Ethiopia, of course, is not the only African country being courted by investors. BusinessWeek claims that “agribusiness and global investors are scooping up farmland” [“Land Rush in Africa,” by Jessica Silver-Greenberg, 7 December 2009 print issue. She reports:

 

Farmland in developing countries has become an unlikely object of investor fascination. Morgan Stanley and other Wall Street firms are raising hundreds of millions of dollars for agriculture funds aimed at Africa and Latin America. Agribusinesses in the U.S. are leasing vast tracts of African land from which they expect to export crops and glean healthy returns. Arab oil countries, meanwhile, are vying for fertile acreage for fear their homelands are running out of water. The executives leading this hunt for farmland say they are boosting poor economies. Dominion Farms, based in Guthrie, Okla., leases 17,000 acres in Kenya near the village where President Barack Obama’s grandmother lives. Dominion President Calvin Burgess boasts that his company provides employment for hundreds of local residents. … But in Kenya, foreign land investors are beginning to stir resentment. Subsistence farmers and cattle herders complain that they are being displaced without compensation. In the Siaya District of southwest Kenya, families say Dominion hasn’t offered as many jobs as it claims in the six years since it arrived. Villagers accuse it of polluting water and sickening farm animals—allegations the company denies.”

 

Silver-Greenberg continues to tell the story as perceived by both sides; both her sympathies clearly lie with local farmers who claim they are not receiving a fair shake. A link to Burgess’ response to the BusinessWeek article is located on same page as the link included above. Silver-Greenberg continues:

 

Several factors explain the rush to invest in farmland in Africa. In 2007 high oil prices drove up the cost of crop production and shipping.

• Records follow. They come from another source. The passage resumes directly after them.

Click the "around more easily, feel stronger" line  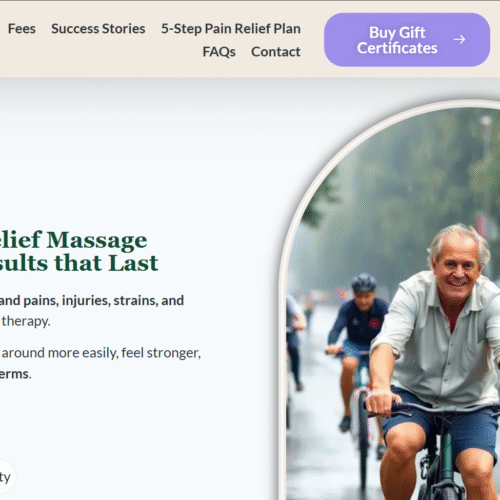point(101,353)
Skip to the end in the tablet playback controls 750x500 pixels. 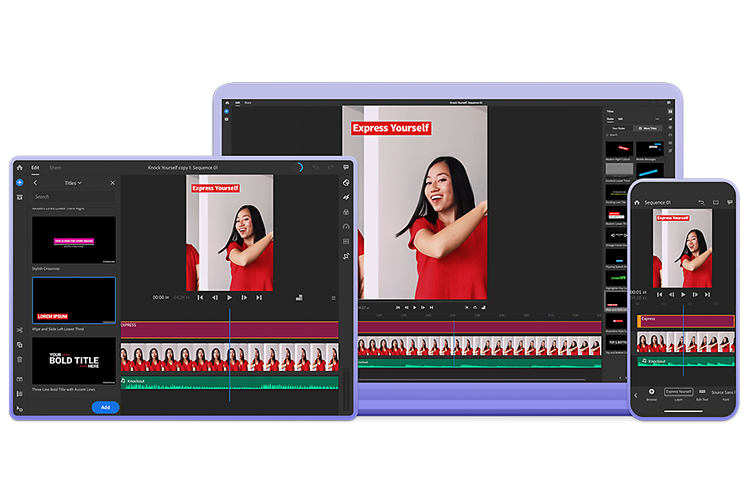click(x=259, y=297)
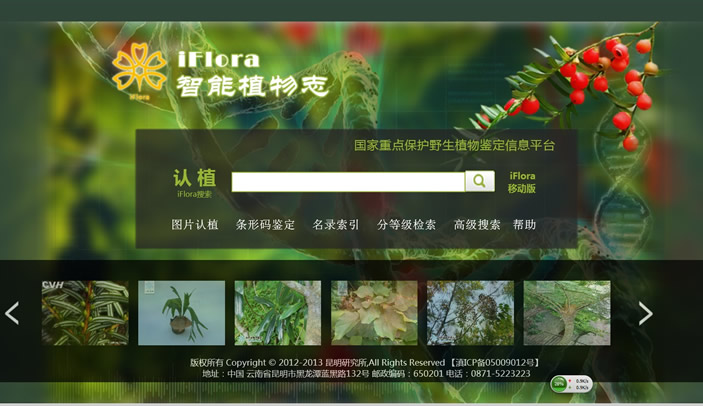Screen dimensions: 703x406
Task: Click the 帮助 help link
Action: point(524,225)
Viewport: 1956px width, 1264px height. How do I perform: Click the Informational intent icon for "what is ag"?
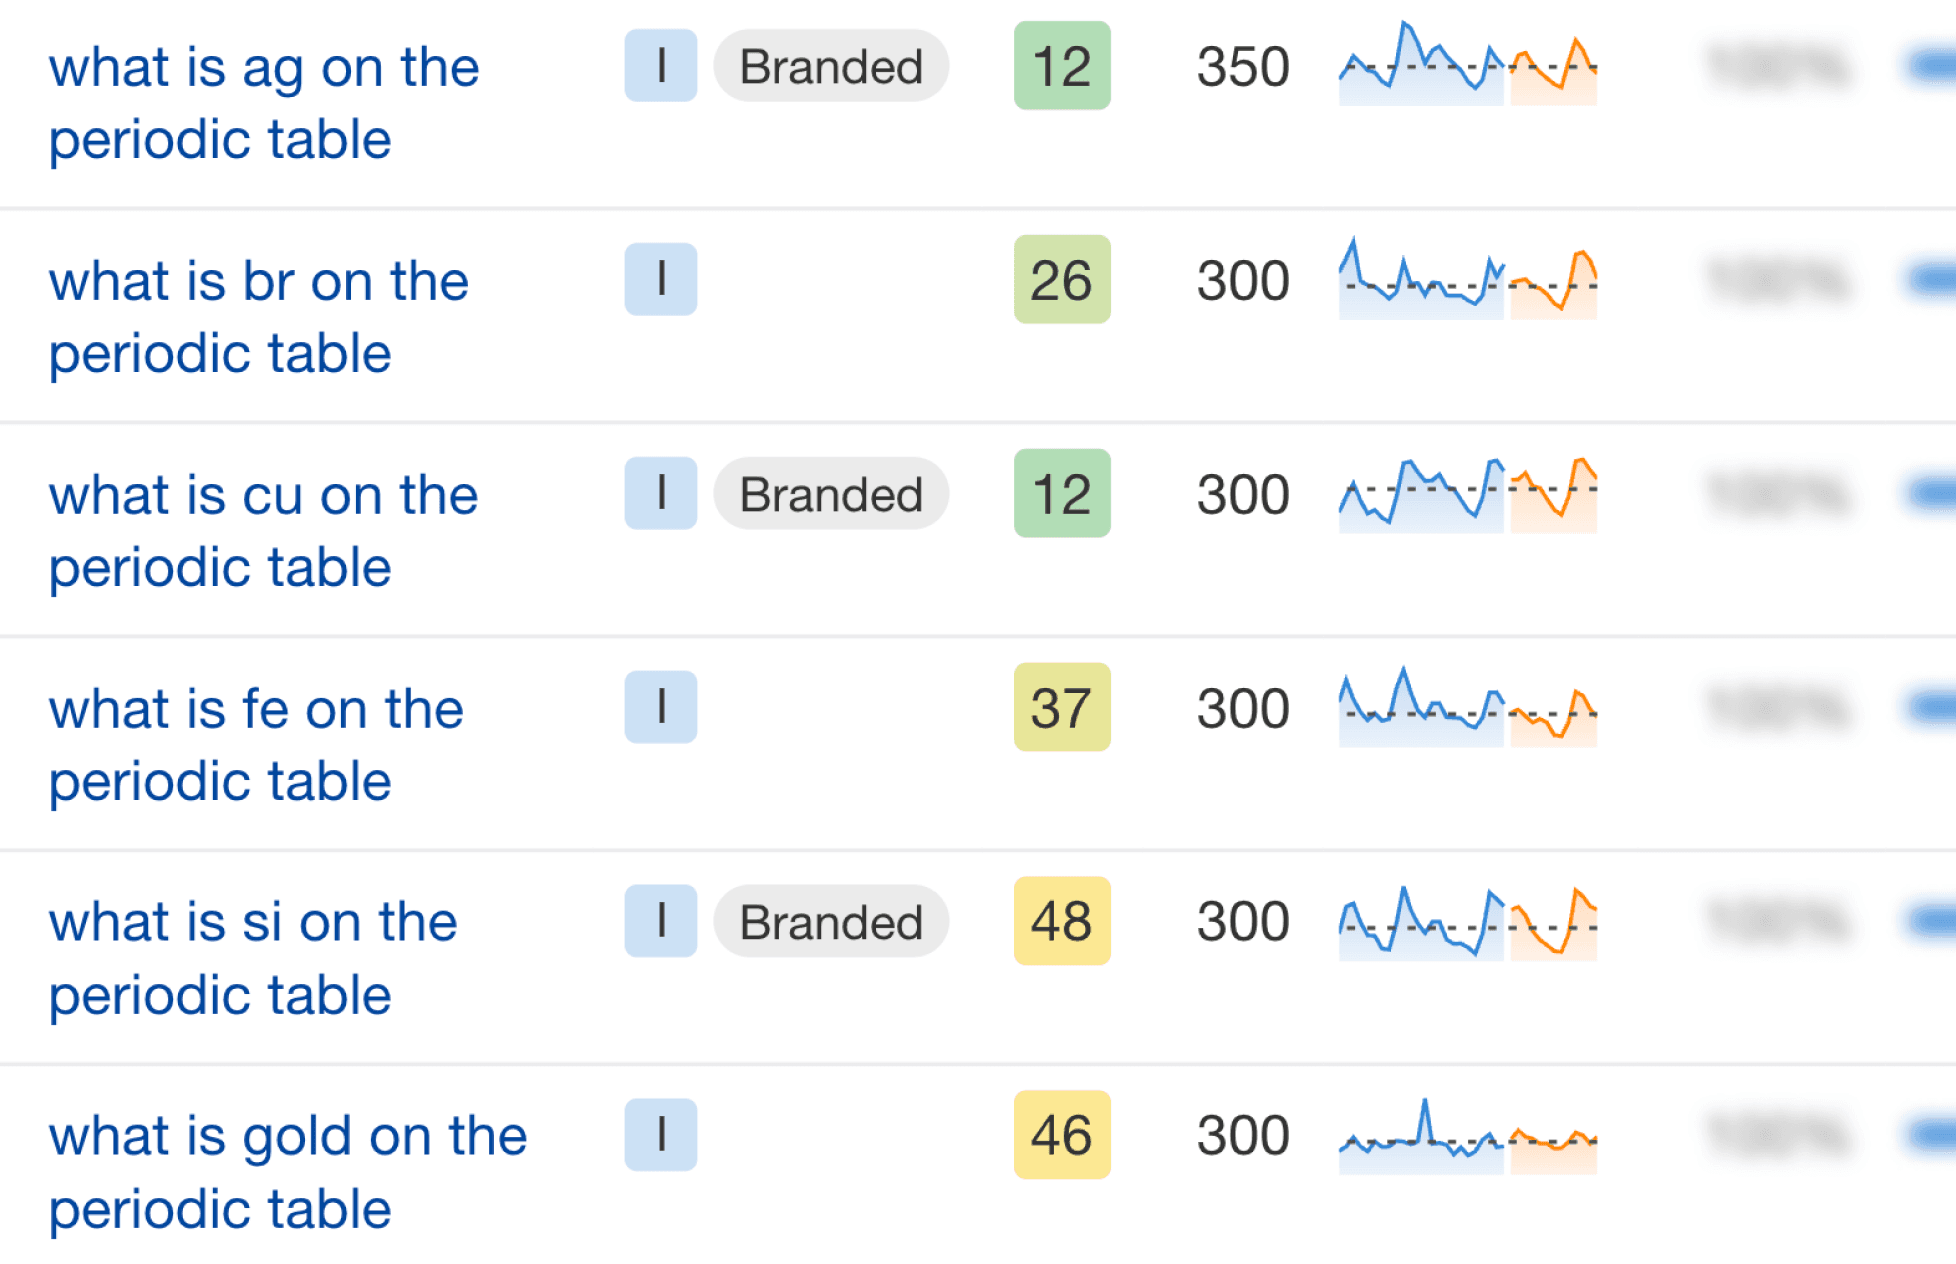(x=660, y=67)
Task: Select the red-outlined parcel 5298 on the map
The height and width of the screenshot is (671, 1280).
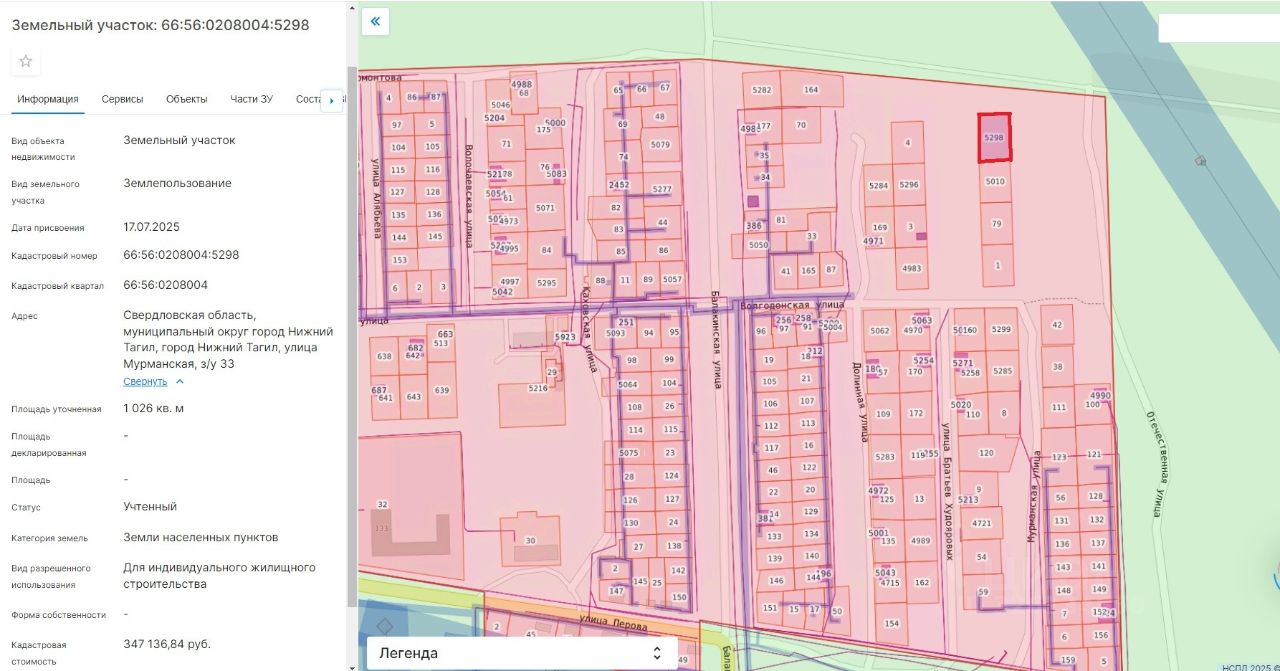Action: point(994,138)
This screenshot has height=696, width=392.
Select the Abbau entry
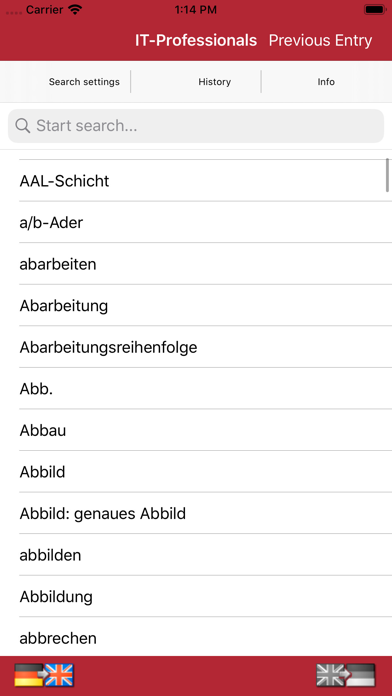[196, 430]
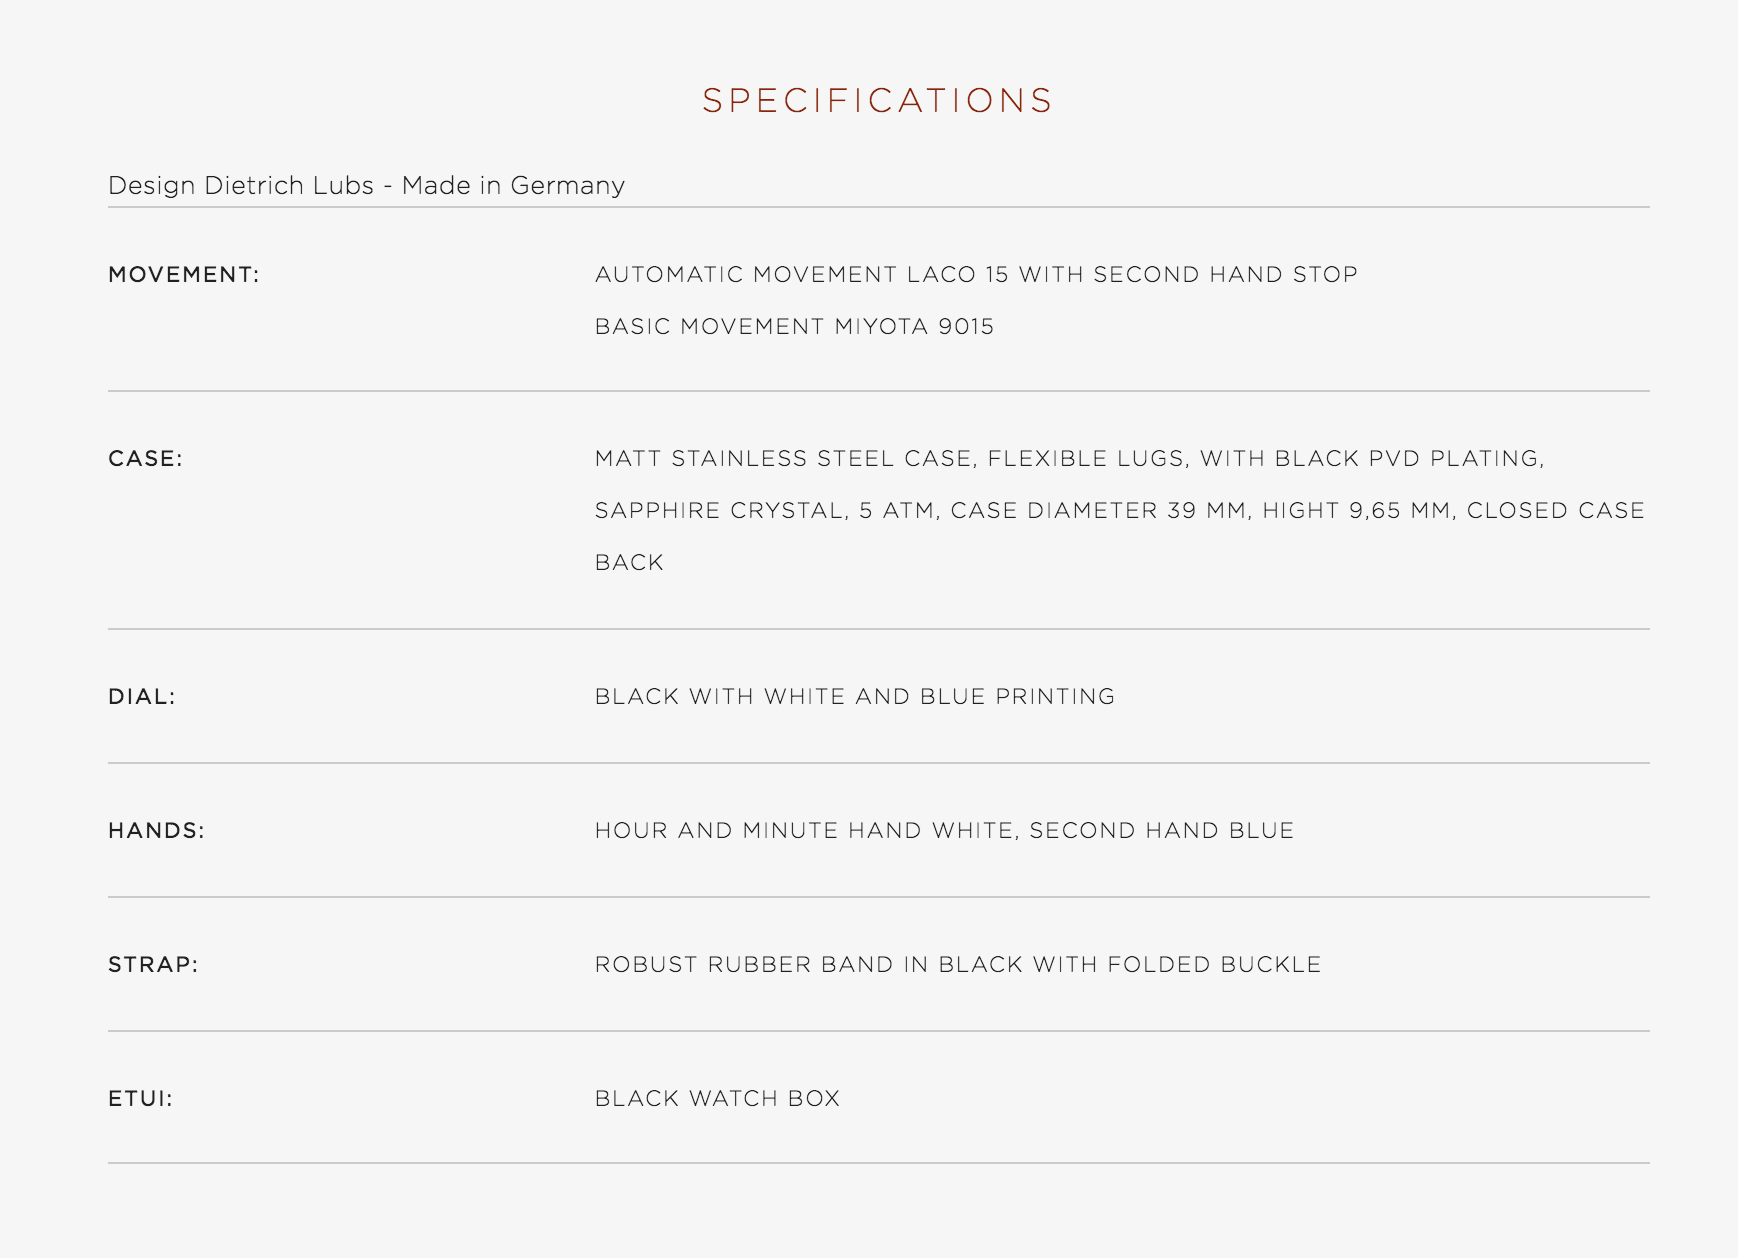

The resulting spike in food prices was exacerbated by severe droughts in Eastern Europe and Australia. Sensing opportunity, investors and corporate farmers went shopping in Kenya, Sudan, Tanzania, and Ethiopia. Governments in those countries, which annually accept billions of dollars in food aid, leased land to outsiders in exchange for promises of cash, roads, and schools. Local residents, however, often weren’t consulted when land they considered theirs was turned over to newcomers. Centuries-old themes of exploitation inevitably surfaced.”

 

The arguments for and against large agribusinesses operating in developing countries are likely to continue — as are the accusations of exploitation and neo-colonialism. Although there are significant benefits to introducing modern farming techniques into developing countries, it should be done with great sensitivity to local cultures and sincere efforts should be made to improve the lives of those living near the farms. Unless these schemes are seen as win-win-win efforts for the companies, their investors, and the local population, tension and violence are more likely to be reaped than either harvests or profits.